We had heard on the grapevine of a public bulk-billed provider called Primary IVF (now Adora fertility) which we decided would be a great option to reduce the financial pressure from what is already such an emotionally and physically demanding process. The availability of public IVF options is not something that is well known to many - nor was it shared with us by any of the various health care professionals we had seen previously.

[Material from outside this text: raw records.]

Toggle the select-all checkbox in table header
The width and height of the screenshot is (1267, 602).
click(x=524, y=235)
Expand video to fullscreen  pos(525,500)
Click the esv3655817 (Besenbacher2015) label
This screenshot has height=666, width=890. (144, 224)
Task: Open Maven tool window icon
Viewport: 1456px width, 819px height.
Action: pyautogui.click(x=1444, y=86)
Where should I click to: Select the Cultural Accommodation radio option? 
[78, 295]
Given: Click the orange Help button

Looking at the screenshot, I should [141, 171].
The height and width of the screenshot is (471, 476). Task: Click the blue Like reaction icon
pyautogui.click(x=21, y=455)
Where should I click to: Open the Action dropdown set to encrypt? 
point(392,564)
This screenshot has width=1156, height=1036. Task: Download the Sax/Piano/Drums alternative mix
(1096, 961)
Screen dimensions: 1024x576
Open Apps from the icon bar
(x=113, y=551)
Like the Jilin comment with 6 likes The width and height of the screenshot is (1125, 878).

The early stages of the process were not without apprehension. IVF felt like we were nearing the end of the road (not in a good way) and our fear of the unknown was very real. But the main thing we had was hope and this was worth everything. We allowed ourselves to take our time with the initial stage of the process and it didn’t bother us that it was a bit slow in general to start with. It included appointments with their GP’s, a series of further tests and some formalities such as a police check (which is a legal requirement in Victoria prior to IVF treatment). A few months later, in the new year, we booked in to see the specialist to discuss options/recommendations and decided to commence IVF treatment as soon as possible. That same day we had an appointment with their counsellor and then a nurse to discuss how to administer the medications. Looking back, it still amazes me how quickly it all happened from this point. We were lucky enough to be able to commence treatment just two weeks later at the start of my next cycle.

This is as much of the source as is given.